Mulher é maioria na produção

Por ser minuciosa, confecção de fogos de artifício tem 70% da mão de obra do sexo feminino

iG Minas Gerais | Aline Diniz |

Experiência. Débora de Oliveira, 32, trabalha desde os 18 manipulando explosivos
Uarlen Valério
Experiência. Débora de Oliveira, 32, trabalha desde os 18 manipulando explosivos

SANTO ANTÔNIO DO MONTE. Por trás do barulho da explosão de um fogo de artifício pode estar o atencioso e minucioso trabalho de uma mulher. Na pequena Santo Antônio do Monte, no Centro-Oeste do Estado, elas representam 70% da mão de obra das fábricas produtoras desse tipo de artefato. As arrematadeiras – como são conhecidas – passam o dia encaixando peças de papelão a bombas e a pólvora. Depois, os artefatos são exportados para América Latina, Estados Unidos, entre outros países.

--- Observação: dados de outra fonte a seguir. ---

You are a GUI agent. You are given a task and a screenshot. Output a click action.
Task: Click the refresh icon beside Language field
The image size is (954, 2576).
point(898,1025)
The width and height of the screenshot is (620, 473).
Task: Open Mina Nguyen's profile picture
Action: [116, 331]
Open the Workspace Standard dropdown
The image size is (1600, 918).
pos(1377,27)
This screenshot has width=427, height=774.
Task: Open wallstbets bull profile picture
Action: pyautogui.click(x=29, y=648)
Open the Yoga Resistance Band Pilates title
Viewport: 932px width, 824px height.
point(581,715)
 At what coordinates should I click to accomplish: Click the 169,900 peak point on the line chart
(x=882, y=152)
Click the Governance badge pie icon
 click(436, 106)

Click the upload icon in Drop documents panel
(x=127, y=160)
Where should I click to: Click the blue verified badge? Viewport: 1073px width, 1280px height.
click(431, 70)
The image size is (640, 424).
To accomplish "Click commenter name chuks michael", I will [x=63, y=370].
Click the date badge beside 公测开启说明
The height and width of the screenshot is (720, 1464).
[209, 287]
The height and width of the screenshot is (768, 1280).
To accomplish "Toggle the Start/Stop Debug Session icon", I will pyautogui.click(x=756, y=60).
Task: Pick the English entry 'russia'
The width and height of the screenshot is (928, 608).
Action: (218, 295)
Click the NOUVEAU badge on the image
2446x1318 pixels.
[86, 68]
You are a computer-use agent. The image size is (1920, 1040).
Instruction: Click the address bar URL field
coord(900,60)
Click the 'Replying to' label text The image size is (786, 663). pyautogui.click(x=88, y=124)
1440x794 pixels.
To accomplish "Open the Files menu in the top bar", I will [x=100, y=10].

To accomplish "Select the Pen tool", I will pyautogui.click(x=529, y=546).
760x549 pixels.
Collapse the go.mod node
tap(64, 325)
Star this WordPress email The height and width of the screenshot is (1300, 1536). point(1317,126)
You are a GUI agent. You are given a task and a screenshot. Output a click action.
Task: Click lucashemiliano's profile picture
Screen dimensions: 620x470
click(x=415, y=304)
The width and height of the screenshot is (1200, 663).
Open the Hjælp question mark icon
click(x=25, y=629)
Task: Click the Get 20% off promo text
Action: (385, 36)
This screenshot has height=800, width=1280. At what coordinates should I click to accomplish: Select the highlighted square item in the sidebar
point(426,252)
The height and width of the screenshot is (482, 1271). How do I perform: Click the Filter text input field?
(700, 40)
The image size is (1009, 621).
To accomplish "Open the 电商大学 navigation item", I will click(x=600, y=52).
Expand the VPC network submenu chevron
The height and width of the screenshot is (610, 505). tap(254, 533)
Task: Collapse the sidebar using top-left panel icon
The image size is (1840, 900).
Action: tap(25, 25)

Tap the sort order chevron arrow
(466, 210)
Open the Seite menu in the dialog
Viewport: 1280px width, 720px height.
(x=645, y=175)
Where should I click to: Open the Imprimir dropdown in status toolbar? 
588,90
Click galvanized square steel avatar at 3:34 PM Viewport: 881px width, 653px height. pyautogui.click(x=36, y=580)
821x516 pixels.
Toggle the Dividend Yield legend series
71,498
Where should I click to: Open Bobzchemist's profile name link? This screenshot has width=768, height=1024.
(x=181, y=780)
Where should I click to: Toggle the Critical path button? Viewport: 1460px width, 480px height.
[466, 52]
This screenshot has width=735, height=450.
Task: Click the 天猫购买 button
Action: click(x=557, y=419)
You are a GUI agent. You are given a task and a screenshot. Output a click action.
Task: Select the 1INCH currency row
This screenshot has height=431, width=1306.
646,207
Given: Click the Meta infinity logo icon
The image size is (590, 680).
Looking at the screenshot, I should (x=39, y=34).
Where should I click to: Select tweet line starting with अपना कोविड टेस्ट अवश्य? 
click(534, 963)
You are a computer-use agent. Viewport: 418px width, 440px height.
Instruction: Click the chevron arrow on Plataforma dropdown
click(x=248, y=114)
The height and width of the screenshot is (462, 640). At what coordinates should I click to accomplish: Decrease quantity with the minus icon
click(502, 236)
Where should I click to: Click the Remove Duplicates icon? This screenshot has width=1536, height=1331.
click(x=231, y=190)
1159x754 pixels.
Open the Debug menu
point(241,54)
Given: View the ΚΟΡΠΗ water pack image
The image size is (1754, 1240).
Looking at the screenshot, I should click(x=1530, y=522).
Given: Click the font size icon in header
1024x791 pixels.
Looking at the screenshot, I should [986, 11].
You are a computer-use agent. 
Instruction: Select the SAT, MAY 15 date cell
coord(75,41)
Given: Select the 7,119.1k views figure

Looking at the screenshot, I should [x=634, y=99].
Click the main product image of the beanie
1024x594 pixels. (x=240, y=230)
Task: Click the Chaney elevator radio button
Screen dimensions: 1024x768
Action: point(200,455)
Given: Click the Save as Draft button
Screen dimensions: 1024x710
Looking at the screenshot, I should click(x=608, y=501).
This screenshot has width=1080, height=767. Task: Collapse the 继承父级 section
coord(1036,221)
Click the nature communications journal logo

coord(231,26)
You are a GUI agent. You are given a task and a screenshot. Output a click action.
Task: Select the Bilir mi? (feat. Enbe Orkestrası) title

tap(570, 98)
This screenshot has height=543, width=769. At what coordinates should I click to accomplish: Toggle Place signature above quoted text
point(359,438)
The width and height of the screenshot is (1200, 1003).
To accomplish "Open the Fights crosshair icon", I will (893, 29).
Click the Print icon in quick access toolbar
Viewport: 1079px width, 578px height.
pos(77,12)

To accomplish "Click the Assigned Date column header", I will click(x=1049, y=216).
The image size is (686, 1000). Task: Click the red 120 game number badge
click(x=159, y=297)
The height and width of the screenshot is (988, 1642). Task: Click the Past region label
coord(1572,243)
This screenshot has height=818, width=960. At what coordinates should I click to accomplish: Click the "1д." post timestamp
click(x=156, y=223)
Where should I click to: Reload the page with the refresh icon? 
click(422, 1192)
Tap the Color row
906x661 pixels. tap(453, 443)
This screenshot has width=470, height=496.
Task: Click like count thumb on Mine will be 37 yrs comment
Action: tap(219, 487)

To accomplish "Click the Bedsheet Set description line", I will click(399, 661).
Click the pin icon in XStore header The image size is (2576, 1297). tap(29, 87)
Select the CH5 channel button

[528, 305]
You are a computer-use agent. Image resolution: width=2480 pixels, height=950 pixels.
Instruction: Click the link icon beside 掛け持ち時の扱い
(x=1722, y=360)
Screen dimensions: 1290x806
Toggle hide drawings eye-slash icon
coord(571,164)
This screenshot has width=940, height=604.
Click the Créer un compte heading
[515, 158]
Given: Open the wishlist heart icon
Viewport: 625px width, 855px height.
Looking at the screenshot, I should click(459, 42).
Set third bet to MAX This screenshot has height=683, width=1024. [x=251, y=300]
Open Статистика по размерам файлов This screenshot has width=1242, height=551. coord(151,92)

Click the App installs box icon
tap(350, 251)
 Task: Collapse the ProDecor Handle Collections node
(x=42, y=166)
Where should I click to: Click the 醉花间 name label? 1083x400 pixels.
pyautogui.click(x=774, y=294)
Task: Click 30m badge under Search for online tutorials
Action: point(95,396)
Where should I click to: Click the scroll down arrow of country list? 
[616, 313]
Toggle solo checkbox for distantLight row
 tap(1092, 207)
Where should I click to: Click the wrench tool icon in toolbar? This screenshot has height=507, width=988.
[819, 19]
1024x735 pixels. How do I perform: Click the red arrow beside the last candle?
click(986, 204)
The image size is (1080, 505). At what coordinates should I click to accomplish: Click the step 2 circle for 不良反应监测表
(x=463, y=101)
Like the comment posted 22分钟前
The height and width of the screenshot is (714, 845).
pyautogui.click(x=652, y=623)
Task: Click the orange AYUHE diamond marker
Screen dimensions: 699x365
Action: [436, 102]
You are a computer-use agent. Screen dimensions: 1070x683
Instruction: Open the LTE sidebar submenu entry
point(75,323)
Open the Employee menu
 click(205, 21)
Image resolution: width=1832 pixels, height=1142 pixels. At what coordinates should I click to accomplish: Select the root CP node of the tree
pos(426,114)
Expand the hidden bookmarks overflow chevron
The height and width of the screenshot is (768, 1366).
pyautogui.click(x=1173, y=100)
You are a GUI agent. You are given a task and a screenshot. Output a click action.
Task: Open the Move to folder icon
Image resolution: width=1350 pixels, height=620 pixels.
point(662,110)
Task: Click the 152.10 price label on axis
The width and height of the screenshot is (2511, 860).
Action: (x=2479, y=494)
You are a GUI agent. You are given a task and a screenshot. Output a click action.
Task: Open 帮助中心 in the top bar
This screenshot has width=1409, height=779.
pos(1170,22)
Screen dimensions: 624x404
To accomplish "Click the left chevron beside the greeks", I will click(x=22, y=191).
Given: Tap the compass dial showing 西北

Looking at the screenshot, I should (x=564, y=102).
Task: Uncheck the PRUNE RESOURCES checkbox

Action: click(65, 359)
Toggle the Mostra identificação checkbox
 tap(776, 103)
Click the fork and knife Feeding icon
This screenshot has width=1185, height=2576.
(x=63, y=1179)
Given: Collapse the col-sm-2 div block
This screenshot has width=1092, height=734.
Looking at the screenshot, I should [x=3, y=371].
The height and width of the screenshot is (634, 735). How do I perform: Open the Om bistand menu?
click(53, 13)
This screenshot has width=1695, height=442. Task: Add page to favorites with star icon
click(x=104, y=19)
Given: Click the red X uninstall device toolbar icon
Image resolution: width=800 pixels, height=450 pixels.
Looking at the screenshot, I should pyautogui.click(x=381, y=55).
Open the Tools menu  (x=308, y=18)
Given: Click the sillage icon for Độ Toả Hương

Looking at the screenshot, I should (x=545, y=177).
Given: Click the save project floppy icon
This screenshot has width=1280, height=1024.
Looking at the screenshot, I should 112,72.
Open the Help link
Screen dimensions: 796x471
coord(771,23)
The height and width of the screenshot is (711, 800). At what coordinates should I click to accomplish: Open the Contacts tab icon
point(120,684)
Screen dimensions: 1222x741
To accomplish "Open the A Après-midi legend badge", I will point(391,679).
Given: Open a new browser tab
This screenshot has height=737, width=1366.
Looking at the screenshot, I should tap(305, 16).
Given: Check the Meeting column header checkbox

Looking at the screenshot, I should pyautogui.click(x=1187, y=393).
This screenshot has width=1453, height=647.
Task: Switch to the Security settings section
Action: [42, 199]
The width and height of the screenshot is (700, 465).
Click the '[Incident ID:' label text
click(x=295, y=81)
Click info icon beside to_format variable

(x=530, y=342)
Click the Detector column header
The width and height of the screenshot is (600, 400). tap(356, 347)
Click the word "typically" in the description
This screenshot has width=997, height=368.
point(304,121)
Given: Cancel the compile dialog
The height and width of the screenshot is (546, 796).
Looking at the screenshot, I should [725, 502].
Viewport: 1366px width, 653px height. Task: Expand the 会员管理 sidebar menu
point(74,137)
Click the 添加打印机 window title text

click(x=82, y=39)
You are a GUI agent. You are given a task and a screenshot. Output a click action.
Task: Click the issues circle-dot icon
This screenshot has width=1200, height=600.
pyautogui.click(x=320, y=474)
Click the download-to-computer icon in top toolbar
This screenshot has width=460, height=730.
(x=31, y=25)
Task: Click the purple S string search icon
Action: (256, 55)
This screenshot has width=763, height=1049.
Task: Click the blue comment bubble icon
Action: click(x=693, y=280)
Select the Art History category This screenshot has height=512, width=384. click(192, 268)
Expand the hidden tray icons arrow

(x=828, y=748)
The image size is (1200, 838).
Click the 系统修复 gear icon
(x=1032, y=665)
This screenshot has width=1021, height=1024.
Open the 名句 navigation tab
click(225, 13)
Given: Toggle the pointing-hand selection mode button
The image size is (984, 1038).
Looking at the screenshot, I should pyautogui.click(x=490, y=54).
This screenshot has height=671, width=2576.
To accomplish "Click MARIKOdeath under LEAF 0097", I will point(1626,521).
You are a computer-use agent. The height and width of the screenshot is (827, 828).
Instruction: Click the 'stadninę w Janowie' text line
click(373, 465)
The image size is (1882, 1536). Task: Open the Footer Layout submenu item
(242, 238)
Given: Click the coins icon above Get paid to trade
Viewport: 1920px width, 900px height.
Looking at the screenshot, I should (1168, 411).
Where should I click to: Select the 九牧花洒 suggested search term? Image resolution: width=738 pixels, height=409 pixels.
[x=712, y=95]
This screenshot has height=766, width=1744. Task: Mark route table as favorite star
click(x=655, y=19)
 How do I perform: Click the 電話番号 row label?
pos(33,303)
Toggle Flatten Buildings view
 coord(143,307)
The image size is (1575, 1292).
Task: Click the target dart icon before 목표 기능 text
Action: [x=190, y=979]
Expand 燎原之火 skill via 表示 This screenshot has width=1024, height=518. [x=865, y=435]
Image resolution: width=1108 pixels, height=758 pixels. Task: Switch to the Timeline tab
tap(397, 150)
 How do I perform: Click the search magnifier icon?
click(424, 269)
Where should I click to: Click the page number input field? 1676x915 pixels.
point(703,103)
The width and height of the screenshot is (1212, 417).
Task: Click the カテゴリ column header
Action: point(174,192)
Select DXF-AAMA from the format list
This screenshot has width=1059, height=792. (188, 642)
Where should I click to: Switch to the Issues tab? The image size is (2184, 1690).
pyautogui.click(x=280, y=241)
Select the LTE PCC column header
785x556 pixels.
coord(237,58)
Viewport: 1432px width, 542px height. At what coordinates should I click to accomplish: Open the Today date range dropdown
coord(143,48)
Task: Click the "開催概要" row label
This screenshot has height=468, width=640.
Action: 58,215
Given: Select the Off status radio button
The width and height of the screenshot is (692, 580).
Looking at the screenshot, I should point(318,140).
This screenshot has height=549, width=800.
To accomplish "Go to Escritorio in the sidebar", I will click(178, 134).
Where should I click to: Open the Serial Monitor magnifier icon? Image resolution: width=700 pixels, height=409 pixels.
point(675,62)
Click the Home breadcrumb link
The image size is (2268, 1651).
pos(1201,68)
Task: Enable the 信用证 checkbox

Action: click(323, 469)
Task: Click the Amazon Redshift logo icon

Segundo o presidente do Sindicato dos Trabalhadores na Indústria de Fogos de Santo Antônio do Monte, Itapecerica e Lagoa da Prata (Sindifogos), Antônio Camargos dos Santos, que informou o dado à reportagem, a concentração de mulheres na atividade tem relação com a habilidade. O ofício é fonte de rende para várias famílias que vivem na região.